Transcoronary Concentration Gradient of microRNA-133a and Outcome in Patients With Coronary Artery Disease

Abstract

Circulating levels of microRNA (miR)-133a are increased in patients with coronary atherosclerotic disease (CAD). Whether the cardiac release of this miR provides any prognostic information in patients with CAD is currently unknown. We aimed to investigate if changes in concentration of miR-133a trough the coronary circulation may be associated with patients' cardiovascular outcome. We enrolled 111 patients (82 with stable CAD and 29 with acute coronary syndromes [ACS]) who underwent coronary angiography. Circulating levels of miR-133a were measured across the transcoronary circulation.
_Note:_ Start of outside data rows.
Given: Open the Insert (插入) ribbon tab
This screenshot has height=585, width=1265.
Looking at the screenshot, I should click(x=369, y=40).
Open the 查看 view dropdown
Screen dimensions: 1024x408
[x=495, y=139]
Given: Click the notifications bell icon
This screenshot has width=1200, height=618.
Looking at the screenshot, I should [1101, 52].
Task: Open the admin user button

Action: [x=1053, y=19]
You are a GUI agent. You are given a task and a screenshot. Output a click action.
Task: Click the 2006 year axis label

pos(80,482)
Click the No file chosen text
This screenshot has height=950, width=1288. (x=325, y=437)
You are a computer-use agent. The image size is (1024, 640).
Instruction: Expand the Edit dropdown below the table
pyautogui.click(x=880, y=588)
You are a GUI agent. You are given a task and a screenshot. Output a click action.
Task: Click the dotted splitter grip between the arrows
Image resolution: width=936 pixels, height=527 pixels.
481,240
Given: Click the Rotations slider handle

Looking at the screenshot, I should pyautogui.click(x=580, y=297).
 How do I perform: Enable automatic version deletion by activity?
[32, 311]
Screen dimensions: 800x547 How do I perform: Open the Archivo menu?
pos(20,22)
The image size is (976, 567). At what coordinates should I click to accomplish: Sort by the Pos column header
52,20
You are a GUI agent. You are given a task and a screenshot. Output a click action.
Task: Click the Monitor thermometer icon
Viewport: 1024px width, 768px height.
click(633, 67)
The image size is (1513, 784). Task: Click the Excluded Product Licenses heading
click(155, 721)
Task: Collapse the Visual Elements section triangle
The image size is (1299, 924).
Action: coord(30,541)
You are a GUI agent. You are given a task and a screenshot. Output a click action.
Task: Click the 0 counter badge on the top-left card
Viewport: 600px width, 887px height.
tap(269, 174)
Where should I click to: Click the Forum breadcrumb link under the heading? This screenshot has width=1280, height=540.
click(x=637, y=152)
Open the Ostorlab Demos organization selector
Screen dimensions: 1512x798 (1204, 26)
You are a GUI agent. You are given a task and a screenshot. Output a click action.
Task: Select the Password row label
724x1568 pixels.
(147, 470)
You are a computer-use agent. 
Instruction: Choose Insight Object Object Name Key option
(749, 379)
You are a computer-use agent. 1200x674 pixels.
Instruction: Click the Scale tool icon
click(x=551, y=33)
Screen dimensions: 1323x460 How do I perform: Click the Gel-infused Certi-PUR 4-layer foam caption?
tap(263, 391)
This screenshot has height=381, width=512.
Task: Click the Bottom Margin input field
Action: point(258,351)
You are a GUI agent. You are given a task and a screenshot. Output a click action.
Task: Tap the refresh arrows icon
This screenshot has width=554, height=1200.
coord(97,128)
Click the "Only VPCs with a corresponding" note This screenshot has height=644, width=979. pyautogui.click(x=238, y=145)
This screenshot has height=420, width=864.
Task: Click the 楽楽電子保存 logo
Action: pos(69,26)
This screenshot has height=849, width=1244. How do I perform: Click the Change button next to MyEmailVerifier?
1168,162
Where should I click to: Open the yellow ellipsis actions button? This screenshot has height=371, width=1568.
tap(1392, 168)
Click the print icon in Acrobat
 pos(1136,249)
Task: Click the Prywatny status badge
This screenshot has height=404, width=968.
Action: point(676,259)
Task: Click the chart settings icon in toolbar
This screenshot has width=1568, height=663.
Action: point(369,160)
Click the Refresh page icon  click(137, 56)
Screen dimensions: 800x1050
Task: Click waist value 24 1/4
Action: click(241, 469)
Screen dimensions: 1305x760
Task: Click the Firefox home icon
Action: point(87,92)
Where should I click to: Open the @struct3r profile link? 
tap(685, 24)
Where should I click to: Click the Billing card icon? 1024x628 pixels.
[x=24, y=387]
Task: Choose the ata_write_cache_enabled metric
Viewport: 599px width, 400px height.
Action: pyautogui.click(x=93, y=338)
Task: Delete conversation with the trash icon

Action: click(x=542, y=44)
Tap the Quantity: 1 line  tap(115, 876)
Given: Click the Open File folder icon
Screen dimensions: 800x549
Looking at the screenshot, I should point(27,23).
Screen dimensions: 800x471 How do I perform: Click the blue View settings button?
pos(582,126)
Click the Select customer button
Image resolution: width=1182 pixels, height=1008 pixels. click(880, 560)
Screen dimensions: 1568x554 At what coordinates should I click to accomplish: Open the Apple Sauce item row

Major adverse cardiac events (MACE: death, nonfatal myocardial infarction, and need for revascularization) were recorded through a median follow-up of 32 months. An increased transcoronary concentration gradient of miR133a showed a significant association with overall rate of MACE at follow-up in patients with both stable CAD and ACS (p = 0.011 and p = 0.002, respectively). At the single end point-analysis, increased transcoronary concentration gradients of miR133a were significantly associated with increased rate of death in patients with ACS (p = 0.017) and with increased incidence of new revascularization because of in-stent restenosis in patients with stable CAD (p = 0.026). Kaplan-Meier curves showed a significantly worse event-free survival in patients with greater transcoronary gradients of miR133a (p = 0.026 in stable CAD group and p = 0.007 for ACS group). Nevertheless, these findings lost their significance after adjustment for common cardiovascular risk factor and high-sensitivity troponin-T. In conclusions, the release of miR133a, as measured by its transcoronary concentration gradient, is associated with a higher incidence of MACE in patients with CAD, but it does not add significant prognostic information compared with traditional prognostic biomarkers, therefore limiting its potential usefulness in the clinical practice. Nevertheless, the differential modulation of miR-133a release in the coronary circulation may reflect pathophysiological mechanism involved in CAD progression and complications and suggest a novel potential role for this miR in the development of in-stent restenosis.